Task prompt:
Repeat the lines below word for word, leaving out the pictures.

··· Provided records

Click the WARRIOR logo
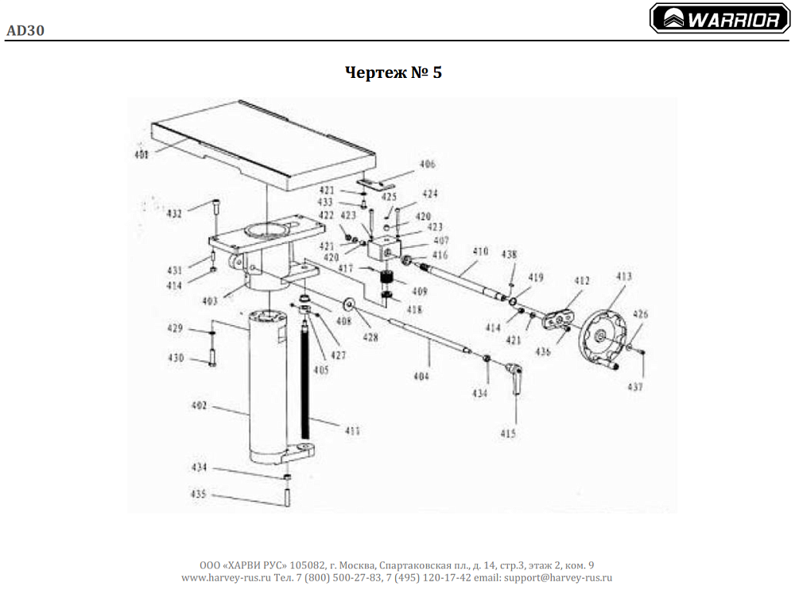point(719,19)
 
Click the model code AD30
point(25,31)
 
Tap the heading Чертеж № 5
point(394,72)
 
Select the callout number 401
point(141,154)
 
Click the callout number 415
point(508,433)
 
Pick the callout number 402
point(200,406)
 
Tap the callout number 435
point(199,494)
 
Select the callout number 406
point(427,165)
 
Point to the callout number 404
point(421,375)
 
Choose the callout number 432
point(174,213)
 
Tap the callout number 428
point(370,338)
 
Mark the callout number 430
point(176,358)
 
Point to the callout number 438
point(509,254)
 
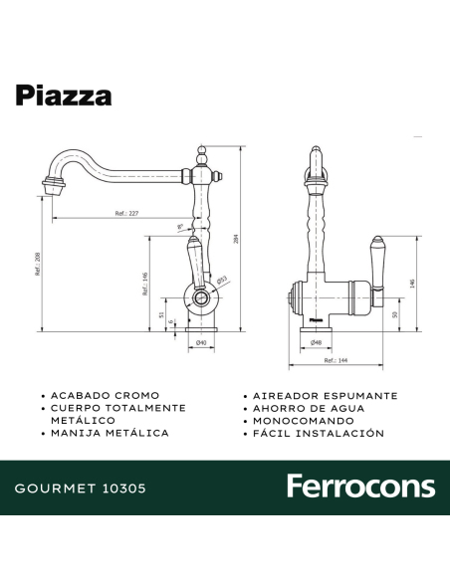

······

Solution for this task:
Click the WARRIOR logo
point(719,19)
 
Click the model code AD30
point(25,31)
 
Tap the heading Чертеж № 5
point(394,72)
 
Select the callout number 401
point(141,154)
 
Click the callout number 415
point(508,433)
 
Pick the callout number 402
point(200,406)
 
Tap the callout number 435
point(199,494)
 
Select the callout number 406
point(427,165)
 
Point to the callout number 404
point(421,375)
 
Choose the callout number 432
point(174,213)
 
Tap the callout number 428
point(370,338)
 
Mark the callout number 430
point(176,358)
 
Point to the callout number 438
point(509,254)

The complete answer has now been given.